(Items from a dataset)
────────────────────
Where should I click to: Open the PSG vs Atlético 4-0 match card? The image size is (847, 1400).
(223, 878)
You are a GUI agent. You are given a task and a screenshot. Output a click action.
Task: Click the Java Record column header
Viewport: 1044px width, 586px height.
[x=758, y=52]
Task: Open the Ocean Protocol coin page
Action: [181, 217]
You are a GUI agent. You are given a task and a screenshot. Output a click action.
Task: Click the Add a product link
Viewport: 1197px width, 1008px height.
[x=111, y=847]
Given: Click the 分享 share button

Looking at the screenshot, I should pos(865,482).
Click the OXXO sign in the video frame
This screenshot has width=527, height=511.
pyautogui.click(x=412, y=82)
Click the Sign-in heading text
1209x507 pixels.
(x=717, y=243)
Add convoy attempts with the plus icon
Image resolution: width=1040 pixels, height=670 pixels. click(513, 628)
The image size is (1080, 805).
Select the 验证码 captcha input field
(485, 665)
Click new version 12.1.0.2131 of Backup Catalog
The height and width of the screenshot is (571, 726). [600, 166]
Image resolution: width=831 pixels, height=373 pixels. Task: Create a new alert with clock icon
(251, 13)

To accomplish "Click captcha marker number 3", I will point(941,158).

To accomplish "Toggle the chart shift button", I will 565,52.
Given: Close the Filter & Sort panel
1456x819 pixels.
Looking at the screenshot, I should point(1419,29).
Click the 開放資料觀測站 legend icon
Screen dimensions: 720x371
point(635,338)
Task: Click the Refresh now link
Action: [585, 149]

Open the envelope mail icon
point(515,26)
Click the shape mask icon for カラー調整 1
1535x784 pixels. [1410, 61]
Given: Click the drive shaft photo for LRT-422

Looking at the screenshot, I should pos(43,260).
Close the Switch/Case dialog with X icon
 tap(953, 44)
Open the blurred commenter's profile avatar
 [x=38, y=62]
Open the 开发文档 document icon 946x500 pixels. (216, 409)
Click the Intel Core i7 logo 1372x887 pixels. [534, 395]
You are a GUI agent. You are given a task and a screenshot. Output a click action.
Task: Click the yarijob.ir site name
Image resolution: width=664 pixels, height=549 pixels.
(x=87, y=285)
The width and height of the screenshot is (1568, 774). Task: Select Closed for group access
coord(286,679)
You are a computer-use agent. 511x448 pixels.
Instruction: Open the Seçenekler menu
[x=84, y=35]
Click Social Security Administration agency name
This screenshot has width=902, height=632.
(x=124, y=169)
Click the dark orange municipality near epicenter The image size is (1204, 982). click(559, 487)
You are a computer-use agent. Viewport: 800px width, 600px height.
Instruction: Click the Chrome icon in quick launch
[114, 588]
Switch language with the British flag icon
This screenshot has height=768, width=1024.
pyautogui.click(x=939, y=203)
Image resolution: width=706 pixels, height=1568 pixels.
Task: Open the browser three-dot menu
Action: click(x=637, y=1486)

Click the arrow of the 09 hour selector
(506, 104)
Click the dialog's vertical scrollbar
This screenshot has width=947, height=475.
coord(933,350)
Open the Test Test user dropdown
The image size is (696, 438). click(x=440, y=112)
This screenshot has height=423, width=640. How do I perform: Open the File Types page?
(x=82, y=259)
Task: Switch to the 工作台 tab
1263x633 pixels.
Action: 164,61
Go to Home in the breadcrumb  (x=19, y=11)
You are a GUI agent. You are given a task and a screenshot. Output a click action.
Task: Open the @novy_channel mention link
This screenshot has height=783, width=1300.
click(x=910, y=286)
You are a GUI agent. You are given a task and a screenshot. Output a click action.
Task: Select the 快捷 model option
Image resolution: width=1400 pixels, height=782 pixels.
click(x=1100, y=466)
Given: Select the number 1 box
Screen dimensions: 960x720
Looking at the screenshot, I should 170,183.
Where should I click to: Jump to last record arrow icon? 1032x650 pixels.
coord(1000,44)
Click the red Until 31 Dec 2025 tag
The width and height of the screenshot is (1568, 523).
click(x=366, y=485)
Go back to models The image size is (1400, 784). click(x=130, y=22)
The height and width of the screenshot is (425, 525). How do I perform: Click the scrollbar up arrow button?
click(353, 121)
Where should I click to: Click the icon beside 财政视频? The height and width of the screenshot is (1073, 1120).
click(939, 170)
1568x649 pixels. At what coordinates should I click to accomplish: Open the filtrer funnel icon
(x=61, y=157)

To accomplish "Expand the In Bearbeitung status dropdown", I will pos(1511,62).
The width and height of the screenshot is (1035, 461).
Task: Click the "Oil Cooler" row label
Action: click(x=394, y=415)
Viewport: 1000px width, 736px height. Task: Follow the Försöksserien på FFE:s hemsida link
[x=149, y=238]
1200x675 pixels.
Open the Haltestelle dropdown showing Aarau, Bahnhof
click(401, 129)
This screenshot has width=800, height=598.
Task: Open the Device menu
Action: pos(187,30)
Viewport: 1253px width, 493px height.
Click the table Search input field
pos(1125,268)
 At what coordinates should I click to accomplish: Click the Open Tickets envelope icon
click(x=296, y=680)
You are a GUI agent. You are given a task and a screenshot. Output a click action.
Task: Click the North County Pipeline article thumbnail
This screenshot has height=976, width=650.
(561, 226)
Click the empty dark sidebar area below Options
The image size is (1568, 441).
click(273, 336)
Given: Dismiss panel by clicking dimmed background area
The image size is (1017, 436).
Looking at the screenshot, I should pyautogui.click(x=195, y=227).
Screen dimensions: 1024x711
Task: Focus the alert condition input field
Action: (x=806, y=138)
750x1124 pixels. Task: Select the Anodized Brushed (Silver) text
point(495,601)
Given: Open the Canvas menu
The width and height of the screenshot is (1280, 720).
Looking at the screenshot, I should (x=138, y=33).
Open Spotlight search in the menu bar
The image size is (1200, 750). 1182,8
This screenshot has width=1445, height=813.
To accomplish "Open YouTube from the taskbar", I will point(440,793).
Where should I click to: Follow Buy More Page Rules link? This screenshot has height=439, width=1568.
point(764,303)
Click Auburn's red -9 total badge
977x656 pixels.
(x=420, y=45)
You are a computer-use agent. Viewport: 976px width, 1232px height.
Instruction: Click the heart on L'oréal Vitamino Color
────────────────────
**Task:** Report each line in the preceding entries that holds the string "name".

**Task result:**
Task: Click the yarijob.ir site name
Click Social Security Administration agency name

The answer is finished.